Don’t trust request.META['HTTP_HOST'] in production: that info comes from the browser. Instead, use @CarlMeyer’s answer

Answer 8:

{{ request.get_host }} should protect against HTTP Host header attacks when used together with the ALLOWED_HOSTS setting (added in Django 1.4.4).

Note that {{ request.META.HTTP_HOST }} does not have the same protection. See the docs:

ALLOWED_HOSTS

A list of strings representing the host/domain names that this Django site can serve. This is a security measure to prevent HTTP Host header attacks, which are possible even under many seemingly-safe web server configurations.

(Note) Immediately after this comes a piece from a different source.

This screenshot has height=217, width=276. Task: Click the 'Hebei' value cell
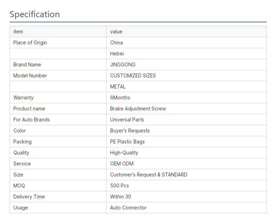117,54
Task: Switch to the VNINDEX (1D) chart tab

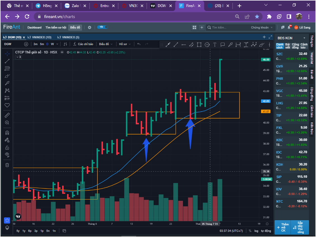Action: [40, 37]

… If the Host header (or X-Forwarded-Host if USE_X_FORWARDED_HOST is enabled) does not match any value in this list, the django.http.HttpRequest.get_host() method will raise SuspiciousOperation.

… This validation only applies via get_host(); if your code accesses the Host header directly from request.META you are bypassing this security protection.

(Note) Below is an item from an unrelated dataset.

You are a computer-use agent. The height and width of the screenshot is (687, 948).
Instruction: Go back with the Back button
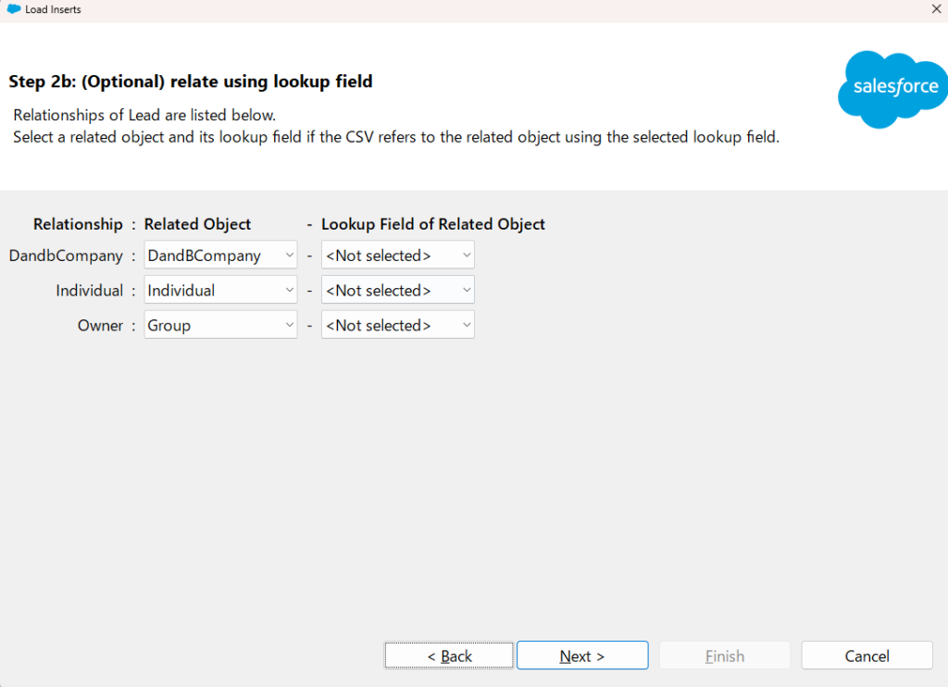click(449, 656)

As for using the request in your template, the template-rendering function calls have changed in Django 1.8, so you no longer have to handle RequestContext directly.

Here’s how to render a template for a view, using the shortcut function render():

from django.shortcuts import render

def my_view(request):
    ...
    return render(request, 'my_template.html', context)

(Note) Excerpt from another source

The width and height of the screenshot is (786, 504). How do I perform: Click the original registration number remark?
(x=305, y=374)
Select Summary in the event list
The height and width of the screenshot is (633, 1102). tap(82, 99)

Here’s how to render a template for an email, which IMO is the more common case where you’d want the host value:

from django.template.loader import render_to_string

def my_view(request):
    ...
    email_body = render_to_string(
        'my_template.txt', context, request=request)

Here’s an example of adding a full URL in an email template; request.scheme should get http or https depending on what you’re using:

Thanks for registering! Here's your activation link:
{{ request.scheme }}://{{ request.get_host }}{% url 'registration_activate' activation_key %}

Answer 9:

I use a custom template tag. Add to e.g. <your_app>/templatetags/site.py:

# -*- coding: utf-8 -*-
from django import template
from django.contrib.sites.models import Site

register = template.Library()

@register.simple_tag
def current_domain():
    return 'http://%s' % Site.objects.get_current().domain

Use it in a template like this:

{% load site %}
{% current_domain %}

Answer 10:

Similar to user panchicore’s reply, this is what I did on a very simple website.
It provides a few variables and make them available on the template.

SITE_URL would hold a value like example.com
SITE_PROTOCOL would hold a value like http or https
SITE_PROTOCOL_URL would hold a value like http://example.com or https://example.com
SITE_PROTOCOL_RELATIVE_URL would hold a value like //example.com.

module/context_processors.py

from django.conf import settings

def site(request):

    SITE_PROTOCOL_RELATIVE_URL = '//' + settings.SITE_URL

    SITE_PROTOCOL = 'http'
    if request.is_secure():
        SITE_PROTOCOL = 'https'

    SITE_PROTOCOL_URL = SITE_PROTOCOL + '://' + settings.SITE_URL

    return {
        'SITE_URL': settings.SITE_URL,
        'SITE_PROTOCOL': SITE_PROTOCOL,
        'SITE_PROTOCOL_URL': SITE_PROTOCOL_URL,
        'SITE_PROTOCOL_RELATIVE_URL': SITE_PROTOCOL_RELATIVE_URL
    }

settings.py

TEMPLATE_CONTEXT_PROCESSORS = (
    ...
    "module.context_processors.site",
    ....
 )

SITE_URL = 'example.com'

Then, on your templates, use them as {{ SITE_URL }}, {{ SITE_PROTOCOL }}, {{ SITE_PROTOCOL_URL }} and {{ SITE_PROTOCOL_RELATIVE_URL }}

Answer 11:

In a Django template you can do:

<a href="{{ request.scheme }}://{{ request.META.HTTP_HOST }}{{ request.path }}?{{ request.GET.urlencode }}" >link</a>

Answer 12:

from django.contrib.sites.models import Site
if Site._meta.installed:
    site = Site.objects.get_current()
else:
    site = RequestSite(request)

Answer 13:

What about this approach? Works for me.
It is also used in django-registration.

def get_request_root_url(self):
    scheme = 'https' if self.request.is_secure() else 'http'
    site = get_current_site(self.request)
    return '%s://%s' % (scheme, site)

Answer 14:

You can use {{ protocol }}://{{ domain }} in your templates to get your domain name.